Transcribe all the records with complete accuracy.

────

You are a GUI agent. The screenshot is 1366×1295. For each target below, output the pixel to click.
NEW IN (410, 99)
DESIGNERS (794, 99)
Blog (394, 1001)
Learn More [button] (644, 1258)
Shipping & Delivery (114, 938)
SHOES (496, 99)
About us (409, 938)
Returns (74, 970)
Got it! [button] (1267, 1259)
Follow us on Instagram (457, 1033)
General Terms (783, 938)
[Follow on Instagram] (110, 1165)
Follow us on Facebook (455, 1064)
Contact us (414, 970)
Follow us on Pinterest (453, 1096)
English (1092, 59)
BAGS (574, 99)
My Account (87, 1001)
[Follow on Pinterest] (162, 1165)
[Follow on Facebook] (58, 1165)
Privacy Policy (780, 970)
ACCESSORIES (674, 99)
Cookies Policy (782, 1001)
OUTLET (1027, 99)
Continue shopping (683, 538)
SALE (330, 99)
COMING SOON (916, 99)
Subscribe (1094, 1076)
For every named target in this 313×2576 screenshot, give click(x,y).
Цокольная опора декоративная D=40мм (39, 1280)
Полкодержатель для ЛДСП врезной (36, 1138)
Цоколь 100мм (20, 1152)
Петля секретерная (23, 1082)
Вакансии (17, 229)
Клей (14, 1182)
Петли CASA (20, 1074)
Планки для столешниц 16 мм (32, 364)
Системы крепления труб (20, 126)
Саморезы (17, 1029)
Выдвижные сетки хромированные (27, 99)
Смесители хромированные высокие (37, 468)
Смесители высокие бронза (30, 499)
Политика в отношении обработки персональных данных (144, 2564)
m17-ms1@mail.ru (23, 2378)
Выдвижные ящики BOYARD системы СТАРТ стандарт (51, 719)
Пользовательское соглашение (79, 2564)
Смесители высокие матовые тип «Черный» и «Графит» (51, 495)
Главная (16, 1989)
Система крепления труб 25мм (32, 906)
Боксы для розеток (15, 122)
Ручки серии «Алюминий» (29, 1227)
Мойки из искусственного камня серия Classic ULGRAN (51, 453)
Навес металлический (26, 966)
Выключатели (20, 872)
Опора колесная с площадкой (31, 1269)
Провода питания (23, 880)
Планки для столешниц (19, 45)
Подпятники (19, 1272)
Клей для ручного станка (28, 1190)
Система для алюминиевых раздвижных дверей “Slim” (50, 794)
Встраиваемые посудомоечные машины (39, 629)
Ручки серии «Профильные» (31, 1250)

────

## Result for this task
You are a GUI agent. The screenshot is 1366×1295. For each target below, output the pixel to click.
NEW IN (410, 99)
DESIGNERS (794, 99)
Blog (394, 1001)
Learn More [button] (644, 1258)
Shipping & Delivery (114, 938)
SHOES (496, 99)
About us (409, 938)
Returns (74, 970)
Got it! [button] (1267, 1259)
Follow us on Instagram (457, 1033)
General Terms (783, 938)
[Follow on Instagram] (110, 1165)
Follow us on Facebook (455, 1064)
Contact us (414, 970)
Follow us on Pinterest (453, 1096)
English (1092, 59)
BAGS (574, 99)
My Account (87, 1001)
[Follow on Pinterest] (162, 1165)
[Follow on Facebook] (58, 1165)
Privacy Policy (780, 970)
ACCESSORIES (674, 99)
Cookies Policy (782, 1001)
OUTLET (1027, 99)
Continue shopping (683, 538)
SALE (330, 99)
COMING SOON (916, 99)
Subscribe (1094, 1076)
For every named target in this 313×2576 screenshot, give click(x,y).
Цокольная опора декоративная D=40мм (39, 1280)
Полкодержатель для ЛДСП врезной (36, 1138)
Цоколь 100мм (20, 1152)
Петля секретерная (23, 1082)
Вакансии (17, 229)
Клей (14, 1182)
Петли CASA (20, 1074)
Планки для столешниц 16 мм (32, 364)
Системы крепления труб (20, 126)
Саморезы (17, 1029)
Выдвижные сетки хромированные (27, 99)
Смесители хромированные высокие (37, 468)
Смесители высокие бронза (30, 499)
Политика в отношении обработки персональных данных (144, 2564)
m17-ms1@mail.ru (23, 2378)
Выдвижные ящики BOYARD системы СТАРТ стандарт (51, 719)
Пользовательское соглашение (79, 2564)
Смесители высокие матовые тип «Черный» и «Графит» (51, 495)
Главная (16, 1989)
Система крепления труб 25мм (32, 906)
Боксы для розеток (15, 122)
Ручки серии «Алюминий» (29, 1227)
Мойки из искусственного камня серия Classic ULGRAN (51, 453)
Навес металлический (26, 966)
Выключатели (20, 872)
Опора колесная с площадкой (31, 1269)
Провода питания (23, 880)
Планки для столешниц (19, 45)
Подпятники (19, 1272)
Клей для ручного станка (28, 1190)
Система для алюминиевых раздвижных дверей “Slim” (50, 794)
Встраиваемые посудомоечные машины (39, 629)
Ручки серии «Профильные» (31, 1250)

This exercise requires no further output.